FACS analysis of CD11b antibody binding to isolated human blood neutrophils. A. Histograms of relative cell count for Isotype control (irrelevant, species-matched IgM antibody), and CD11b antibody (mouse anti-human IgG1, VIM 12 clone) for Control (no additions), PAF alone (10^-9M), feG alone (10^-11M) and feG in the presence of PAF. PAF increases fluorescence intensity relative to Control, and feG decreases the fluorescence intensity. Histograms are representative tracings. B. Dot plot of cell sample treated with 10^-9M PAF showing homogenous nature of the isolated neutrophils.
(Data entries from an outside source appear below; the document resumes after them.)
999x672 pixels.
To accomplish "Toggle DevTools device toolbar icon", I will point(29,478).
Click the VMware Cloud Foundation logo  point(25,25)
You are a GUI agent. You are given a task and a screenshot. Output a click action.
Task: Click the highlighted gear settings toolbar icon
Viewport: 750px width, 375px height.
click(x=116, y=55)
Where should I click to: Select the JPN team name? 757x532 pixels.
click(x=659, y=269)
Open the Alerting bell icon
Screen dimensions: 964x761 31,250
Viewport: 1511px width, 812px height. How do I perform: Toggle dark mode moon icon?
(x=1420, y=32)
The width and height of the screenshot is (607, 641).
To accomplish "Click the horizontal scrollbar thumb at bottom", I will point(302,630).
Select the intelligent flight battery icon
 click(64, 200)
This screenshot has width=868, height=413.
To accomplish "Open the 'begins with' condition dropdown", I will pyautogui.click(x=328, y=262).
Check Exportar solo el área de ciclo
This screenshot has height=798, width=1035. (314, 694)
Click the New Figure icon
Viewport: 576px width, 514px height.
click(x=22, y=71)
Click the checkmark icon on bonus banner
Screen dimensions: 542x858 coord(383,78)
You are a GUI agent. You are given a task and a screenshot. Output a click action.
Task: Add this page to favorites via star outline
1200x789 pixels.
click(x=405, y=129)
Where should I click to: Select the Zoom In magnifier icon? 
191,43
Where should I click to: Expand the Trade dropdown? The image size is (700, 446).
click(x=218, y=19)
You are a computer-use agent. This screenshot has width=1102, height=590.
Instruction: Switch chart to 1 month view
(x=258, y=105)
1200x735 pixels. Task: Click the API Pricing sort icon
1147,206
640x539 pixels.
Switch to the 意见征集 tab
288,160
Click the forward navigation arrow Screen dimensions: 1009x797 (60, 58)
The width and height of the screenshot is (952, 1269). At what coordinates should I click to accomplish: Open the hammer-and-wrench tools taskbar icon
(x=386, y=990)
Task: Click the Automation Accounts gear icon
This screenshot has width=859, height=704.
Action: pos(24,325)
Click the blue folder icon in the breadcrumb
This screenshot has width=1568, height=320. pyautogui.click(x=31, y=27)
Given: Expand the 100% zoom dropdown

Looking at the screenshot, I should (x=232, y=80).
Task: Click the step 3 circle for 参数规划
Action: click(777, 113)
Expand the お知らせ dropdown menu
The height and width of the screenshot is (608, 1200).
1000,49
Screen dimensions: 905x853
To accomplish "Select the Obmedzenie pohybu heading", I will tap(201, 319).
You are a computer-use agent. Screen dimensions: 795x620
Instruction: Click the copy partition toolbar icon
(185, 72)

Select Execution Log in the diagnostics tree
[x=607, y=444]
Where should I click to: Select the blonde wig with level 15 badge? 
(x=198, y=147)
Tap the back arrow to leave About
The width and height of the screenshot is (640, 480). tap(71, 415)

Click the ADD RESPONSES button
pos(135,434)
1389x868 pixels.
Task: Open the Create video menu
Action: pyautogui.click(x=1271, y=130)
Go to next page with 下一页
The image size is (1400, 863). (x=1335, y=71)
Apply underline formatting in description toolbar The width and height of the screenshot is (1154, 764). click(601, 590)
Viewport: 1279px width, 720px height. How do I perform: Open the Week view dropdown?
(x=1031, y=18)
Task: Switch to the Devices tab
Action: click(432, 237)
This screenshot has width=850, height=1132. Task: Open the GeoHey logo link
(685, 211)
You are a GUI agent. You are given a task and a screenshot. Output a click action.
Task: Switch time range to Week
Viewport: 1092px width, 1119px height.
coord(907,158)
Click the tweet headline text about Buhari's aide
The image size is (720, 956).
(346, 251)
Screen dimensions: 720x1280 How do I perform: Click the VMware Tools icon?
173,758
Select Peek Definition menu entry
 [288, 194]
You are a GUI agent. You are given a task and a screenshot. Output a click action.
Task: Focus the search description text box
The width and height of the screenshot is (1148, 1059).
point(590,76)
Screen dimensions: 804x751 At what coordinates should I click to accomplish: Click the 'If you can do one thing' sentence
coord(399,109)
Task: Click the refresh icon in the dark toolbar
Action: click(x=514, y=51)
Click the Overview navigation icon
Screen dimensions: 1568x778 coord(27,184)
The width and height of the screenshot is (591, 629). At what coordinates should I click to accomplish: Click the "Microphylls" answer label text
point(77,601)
The dot plot is representative of cell samples for Control and feG treated cells.

Figure 5

FACS analysis of CD16b antibody binding to isolated human blood eutrophils. A. Histograms of relative cell count for Isotype control (irrelevant, species-matched IgG antibody), and CD16b antibody (mouse anti-human IgMκ; 1D3 clone) for Control (no additions), PAF alone (10^-9M), feG alone (10^-11M) and feG in the presence of PAF. PAF only modestly increases fluorescence intensity relative to Control, and feG decreases the fluorescence intensity below those seen in Control. Histograms are representative tracings. B. Dot plot of cell sample treated with 10^-9M PAF showing homogenous nature of the isolated neutrophils. The dot plot is representative of cell samples for Control and feG treated cells.

Figure 6

feG and intracellular CD11b. Binding of CD11b antibody to membrane (external) and granular (internal) pools of neutrophils was determined in untreated controls (black columns), and in the presence of PAF alone (red columns), or PAF and feG (10^-11M) (blue columns). Results are presented as mean ± SEM (n = 6) of MFI for CD11b. Statistically significant differences (P < 0.05): # greater than control; * less than PAF.

Figure 7

feG and the binding of different antibodies to CD16b. The dose response relationship for the binding of two different antibodies against CD16b, the 1D3 and LNK16 clones, to human neutrophils. The percent change in MFI relative to PAF (10^-9M) is plotted against dose of feG. Data presented as mean ± SEM for n = 6–8. Statistically significant differences (*P < 0.05) from no peptide (0).

Figure 8

feG and binding of CD11b and CD16 antibodies to rat neutrophils. A dose response relationship for the inhibition by feG of the binding of CD11b and CD16 antibodies to PAF (10^-9M) stimulated rat neutrophils (mean ± SEM; n = 6). The percent change in MFI relative to PAF (10^-9M) is plotted against dose of feG. Statistically significant differences (*P < 0.05) from PAF in the absence of peptide.

Figure 9

Chemotaxis of rat neutrophils. Inhibition of the accumulation of neutrophils into a subcutaneously implanted carrageenan (Carr)-soaked sponge by 100 μg/kg of feG administered intraperitoneally. (mean ± SEM; n = 6–10). Statistically significant differences (P < 0.05): # greater than control; * less than Carr.

Figure 10

CD11b and CD16b antibody binding to rat neutrophils. Effect of feG on the binding of CD11b (A) and CD16 (B) antibodies to rat peritoneal (black bars) and blood (red bars) neutrophils. (mean ± SEM; n = 4–7). Four groups of ovalbumin (OA)-sensitized rats were used: unchallenged and saline treated (Cont), unchallenged and feG-treated (feG), challenged and saline-treated (OA), and challenged and feG-treated (OA+feG). Statistically significant differences (P < 0.05) where # indicates greater than OA-challenged and * indicates less than Cont, and ** less than OA.